The resurrection gives room for meaningful rituals for those who have died (1 Thess. 13-14). That’s why Christian funerals are extremely meaningful and powerful times.
Without the Resurrection, Risks for the Sake of Ministry Are Worthless
In verse 30, Paul shifts the spotlight to himself. He says, “Why are we in danger every hour?” (v. 30) Why would you put yourself in any danger for the cause of Jesus Christ if there was benefit only in this world?
Paul’s ministry was dangerous (read 2 Cor. 11:23-28). He was willing to subject himself to this kind of life because he believed in the resurrection. And he goes on to say in verse 31, “I protest, brothers, by my pride in you, which I have in Christ Jesus our Lord, I die every day!”

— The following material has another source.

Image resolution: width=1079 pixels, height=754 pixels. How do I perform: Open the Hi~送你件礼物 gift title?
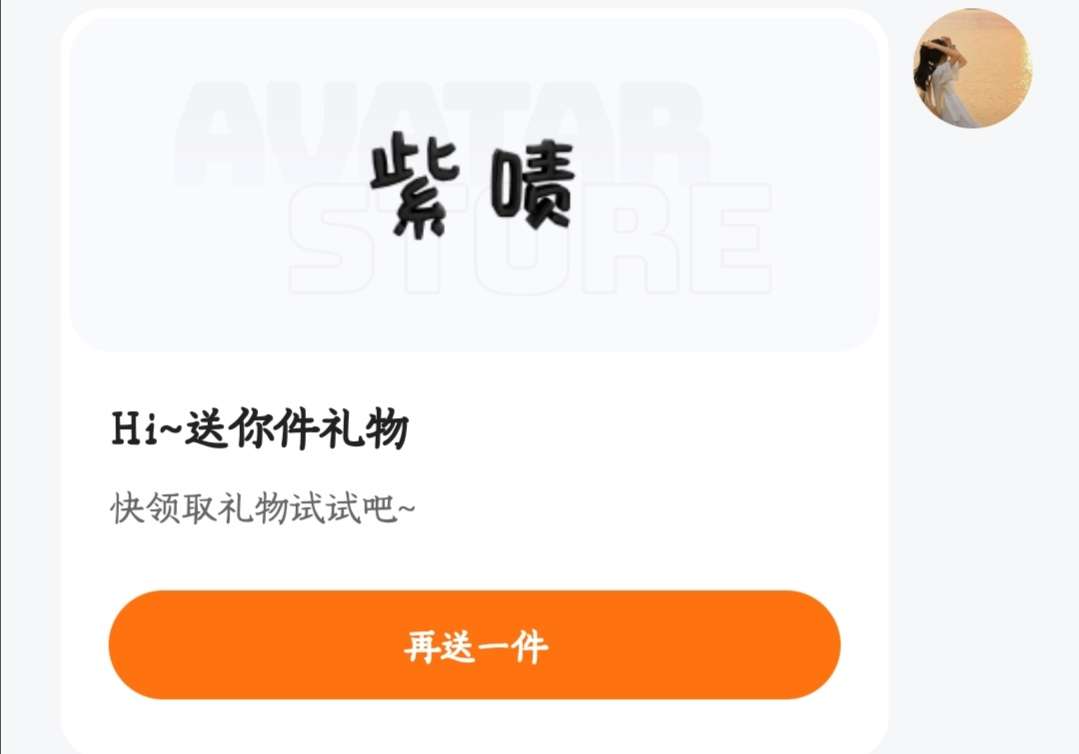[260, 429]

Self-sacrifice is the calling for every Christian – not just great apostles like Paul. Jesus tells us that “whoever would save his life will lose it, but whoever loses his life for my sake will find it” (Matt. 16:25). There would be no point to this if the resurrection weren’t true.
Running the Race
Paul had a hard time in his ministry, and often, his favorite metaphor for the Christian ministry is a race (1 Cor. 9:24-27; Phil. 3:8-14; also Heb. 12:1-2). His deeper argument comes in the second part of verses 32 and verse 33:
“Let us eat and drink, for tomorrow we die.” Do not be deceived: “Bad company ruins good morals.”
If the dead are not raised, we might as well just party it up – that’s the best we can live for. The Corinthians seemed to be hanging out with people who were leading them to believe that the highest good they could attain in life was the pleasures of today. They were stopping at false finish lines.
This is the same danger we face. We might feel that our finish line is retirement. For others it might be when the kids are finally grown and gone, or when you reach a certain savings goal, or maybe just when you get to the weekend. But these are all mirages. We have eternally significant work to do because the resurrection is real.
So does this mean we can’t enjoy anything? No – there is a place for enjoying God’s blessings and even resting. But that’s not the pure goal of our life right now. We are running a race. So if you’re resting for the race, good – but if you’re trying to escape from the race, then that’s bad.
At the end of this passage, it gets real practical in verse 34. “Wake up from your drunken stupor …” How have we succumbed to the drunken stupor of our age, living like the resurrection isn’t true. “… and do not go on sinning.” How have we allowed sin to become a practice in our life? What sins have embraced and need to repent of? “For some have no knowledge of God. I say this to your shame.” If we don’t have any taste for the race, we need to ask ourselves if we know God at all. If we have no desire for things that are greater than our personal safety and comfort, we have to wonder if we know God at all.
- How do you tend to feel about your life’s efforts? Why?
- What do you believe about the resurrection of the dead?
- If the resurrection were false, would anything we do have value?
- If the resurrection weren’t true:
- Why would rituals for the dead (e.g., funerals) be meaningless?
- Why would risks for the sake of ministry be worthless?
- What does it look like to “die every day” for Christ?
- Is it wrong to sit back and enjoy life sometimes?
- How is the Christian life like a race?
- Do you have a desire to run the race?
- What are some false finish lines in your life?
- In what ways are you living like the resurrection isn’t true?
- What sins have you embraced that you need to repent of?
- Do you have a desire to seek things greater than personal comfort and happiness?